4. Wrap the curved edge back so you don’t see the edge in the housing. Trim the sides

 

5. Trim the sides so that they are level with the sides of the reflector, don’t clip the tabs, you can use them to mount the reflector.

TIP: Don’t get the material too close to the heat gun, or you’ll get some little bubbles like I did, oops!

 

Below are some pictures of reflectors

 

(the edge on the above is not wrapped back, you can see how the unwrapped edge looks)

 

Step 4: Reassembly

Time to put it all back together. If you wanted to paint the middle housing, DO IT BEFORE THIS STEP!!!

 

Tools Required: Clamps (they help if you broke your tabs)

Material Required: RTV Silicone Sealant (Black if you can find it)

 

1. Read the directions on your sealant! Use it as directed, if it needs to sit before you put it together, DO IT!

 

2. Put a decent size (fill the groove if you want) bead of sealant in the groove of the back of the headlight housing.

Set problem a
Count the lines in the entries that contain the string "width", and give only that number.
The entries have no connection to the text above.

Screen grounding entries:

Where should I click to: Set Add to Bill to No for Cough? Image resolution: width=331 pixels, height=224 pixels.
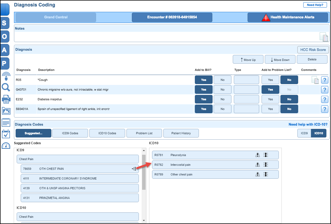(x=222, y=80)
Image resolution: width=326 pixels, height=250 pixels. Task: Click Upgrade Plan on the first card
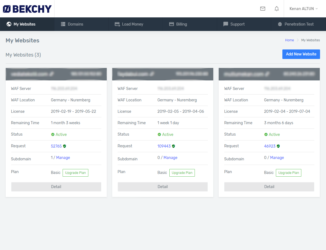pos(75,173)
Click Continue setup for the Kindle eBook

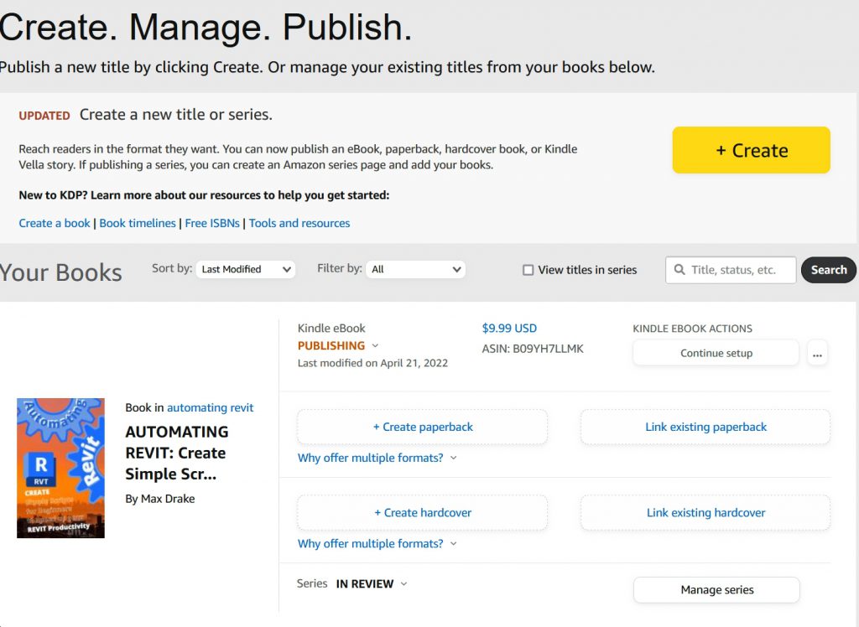tap(716, 353)
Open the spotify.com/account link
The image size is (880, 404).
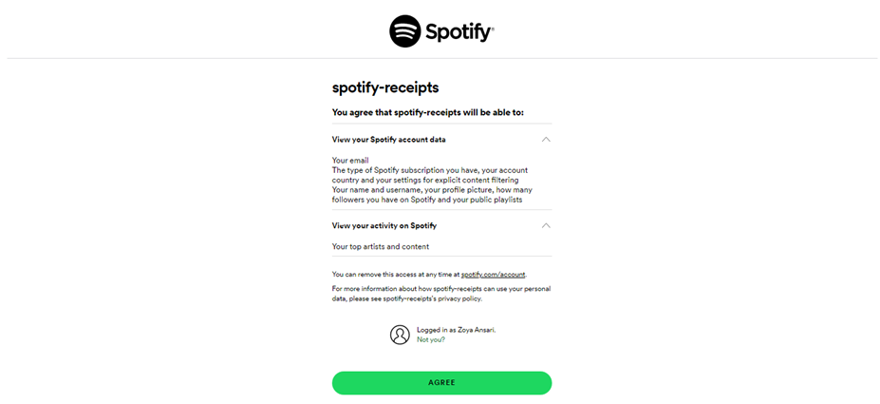(x=499, y=274)
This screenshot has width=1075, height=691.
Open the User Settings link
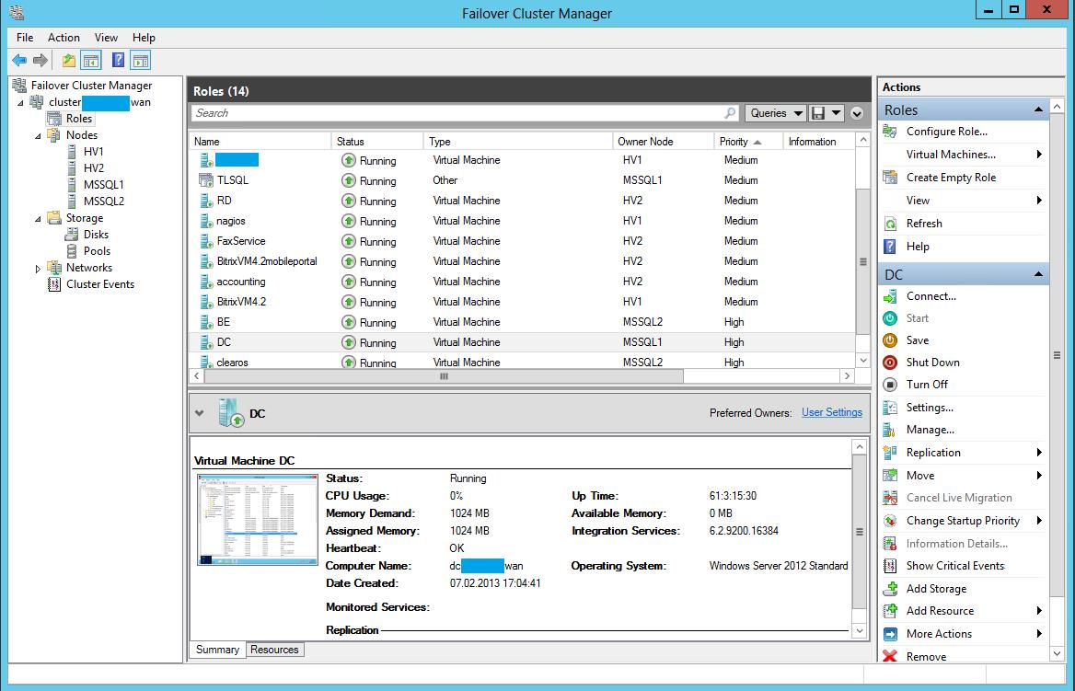point(831,412)

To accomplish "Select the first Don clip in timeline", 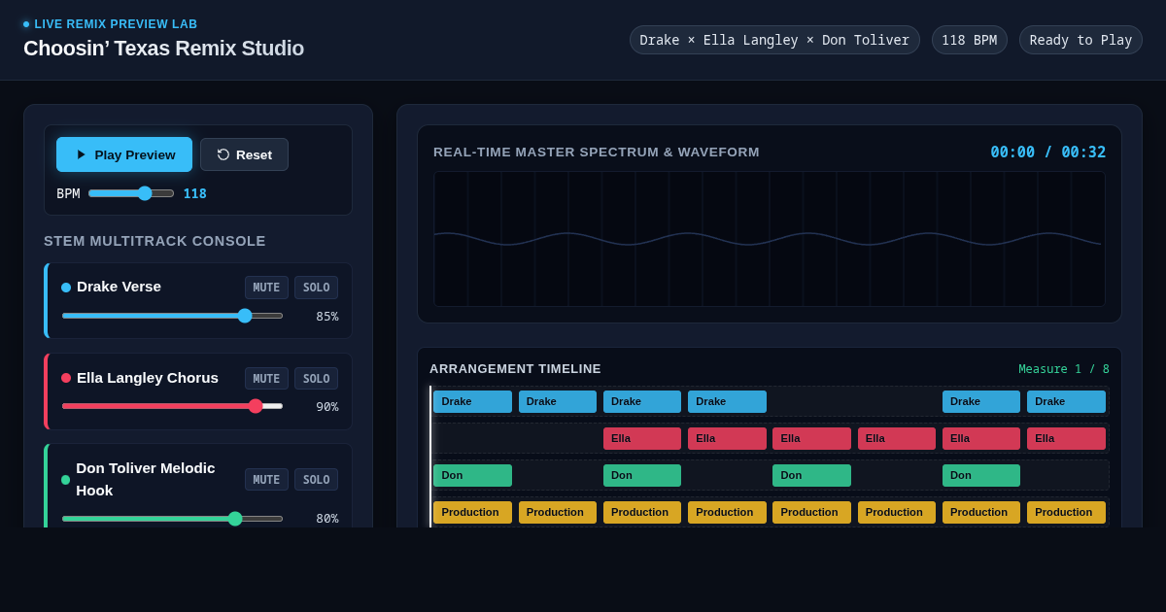I will click(472, 475).
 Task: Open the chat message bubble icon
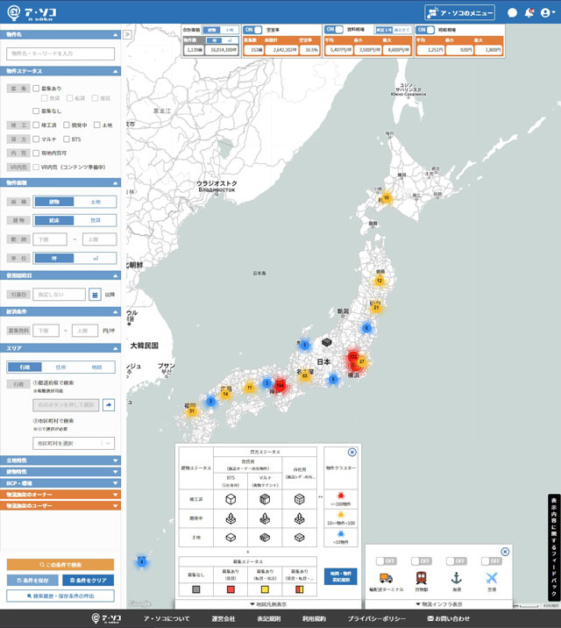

Set problem b
Copy the headlight reflector instructions in full, word for word.

Worked answer a
3

Worked answer b
4. Wrap the curved edge back so you don’t see the edge in the housing. Trim the sides

 

5. Trim the sides so that they are level with the sides of the reflector, don’t clip the tabs, you can use them to mount the reflector.

TIP: Don’t get the material too close to the heat gun, or you’ll get some little bubbles like I did, oops!

 

Below are some pictures of reflectors

 

(the edge on the above is not wrapped back, you can see how the unwrapped edge looks)

 

Step 4: Reassembly

Time to put it all back together. If you wanted to paint the middle housing, DO IT BEFORE THIS STEP!!!

 

Tools Required: Clamps (they help if you broke your tabs)

Material Required: RTV Silicone Sealant (Black if you can find it)

 

1. Read the directions on your sealant! Use it as directed, if it needs to sit before you put it together, DO IT!

 

2. Put a decent size (fill the groove if you want) bead of sealant in the groove of the back of the headlight housing.